Mombeja, como muitas das localidades do interior em particular do Alentejo, é vítima do despovoamento, mas Mário Narciso diz que tentou travar a situação. "Lutei sempre pela melhoria da vida na aldeia e fazer obra em prol da comunidade", diz, recordando que foi nos seus mandatos que foram edificadas a sede da junta e o cemitério. E acredita que Paulo Raimundo vai seguir os seus passos e "fazer tudo para melhorar a vida dos portugueses".

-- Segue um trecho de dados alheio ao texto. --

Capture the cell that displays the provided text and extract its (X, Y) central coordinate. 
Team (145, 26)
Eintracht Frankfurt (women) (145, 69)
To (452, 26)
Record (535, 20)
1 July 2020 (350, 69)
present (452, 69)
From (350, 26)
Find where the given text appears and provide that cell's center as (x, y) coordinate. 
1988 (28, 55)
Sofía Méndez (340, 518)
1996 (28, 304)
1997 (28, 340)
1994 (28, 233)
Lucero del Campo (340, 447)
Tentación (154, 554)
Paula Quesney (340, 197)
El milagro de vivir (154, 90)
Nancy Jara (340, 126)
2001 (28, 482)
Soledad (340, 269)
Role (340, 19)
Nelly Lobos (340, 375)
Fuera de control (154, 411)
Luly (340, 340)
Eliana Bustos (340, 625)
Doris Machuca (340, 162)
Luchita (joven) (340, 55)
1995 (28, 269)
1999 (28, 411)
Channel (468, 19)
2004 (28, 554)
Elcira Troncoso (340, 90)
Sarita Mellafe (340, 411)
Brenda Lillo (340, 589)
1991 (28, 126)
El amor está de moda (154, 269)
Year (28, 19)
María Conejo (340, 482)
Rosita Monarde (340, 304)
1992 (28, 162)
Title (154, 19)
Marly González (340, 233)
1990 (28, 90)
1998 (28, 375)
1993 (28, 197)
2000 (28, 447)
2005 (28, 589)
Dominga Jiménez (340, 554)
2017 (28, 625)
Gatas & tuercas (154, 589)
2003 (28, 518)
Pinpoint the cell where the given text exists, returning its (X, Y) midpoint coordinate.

Família de "imigrantes" e gente de trabalho
O pai de Paulo Raimundo é originário de uma família numerosa, constituída por nove irmãos, 5 homens e 4 mulheres, uma das quais já falecida e originária de Entradas, no concelho de Castro Verde, onde José Raimundo Narciso, progenitor do novo líder do PCP, nasceu. "Naquela zona a agricultura era muito débil e os meus pais e dois irmãos, procuraram os barros de Beja que eram mais ricos. Foram obrigados a "imigrar" dentro do próprio Alentejo", lembra o tio de Paulo Raimundo.
A vida difícil levou José Raimundo a rumar para a zona de Cascais e morar no Bairro da Mina, em Sassoeiros, onde se estabeleceu como sapateiro. Depois conseguiu um emprego como roupeiro do Grupo Desportivo Estoril-Praia. "Morava com a minha cunhada Teresa numa casa do próprio campo, na altura em que o Paulo nasceu. Só depois foram viver para a área de Setúbal", recorda o tio.
Amante do cante alentejano e do fado, Mário Raimundo passa muito do seu tempo ligado às rádios locais onde, de quando em vez, lhe pedem para cantar. "Sou conhecido pelo Alfredo Marceneiro, muitos dos meus fados são escritos pela mãe do Paulo", diz satisfeito.
População foi surpreendida com o anúncio
No Largo da Igreja, Manuel Valentim, de 63 anos, camionista de longo curso já reformado, afirma ter conhecido muito o progenitor de Paulo Raimundo. "Viviam no Monte do Carvalheiro, nos arredores da aldeia e era conhecido pelo Zé Sapateiro", diz, acrescentando que apesar de nunca ter contactado com o novo líder comunista, quando ouviu o nome na televisão e pela fisionomia da cara percebeu que era "da família da terra". Manuel Valentim confessa esperar que o seu trabalho no PCP possa ser útil a Mombeja.
Fernando Santos, então jogador do Estoril-Praia, conheceu o pai
O selecionador nacional chegou ao Grupo Desportivo Estoril-Praia como jogador em 1973, na 3ª Divisão, quando o clube ganhou a série E e subiu à 2ª Divisão. No ano seguinte, conquistou o título secundário e ascendeu à 1ª Divisão e lembra-se da presença de José Narciso. "Recordo-me do Raimundo, um alentejano que era o roupeiro, sapateiro e algumas coisas mais, como se fazia naquele tempo. Esteve no clube nas minhas duas primeiras temporadas (73/74 e 74/75) no Estoril e depois saiu e já não esteve na primeira divisão. Perdi o contacto com o Raimundo, ainda está vivo?", questiona o JN. "Desconhecia que era o pai do novo secretário-geral do PCP. Nunca o cheguei a conhecer", rematou Fernando Santos. Os pais de Paulo Raimundo são ambos vivos.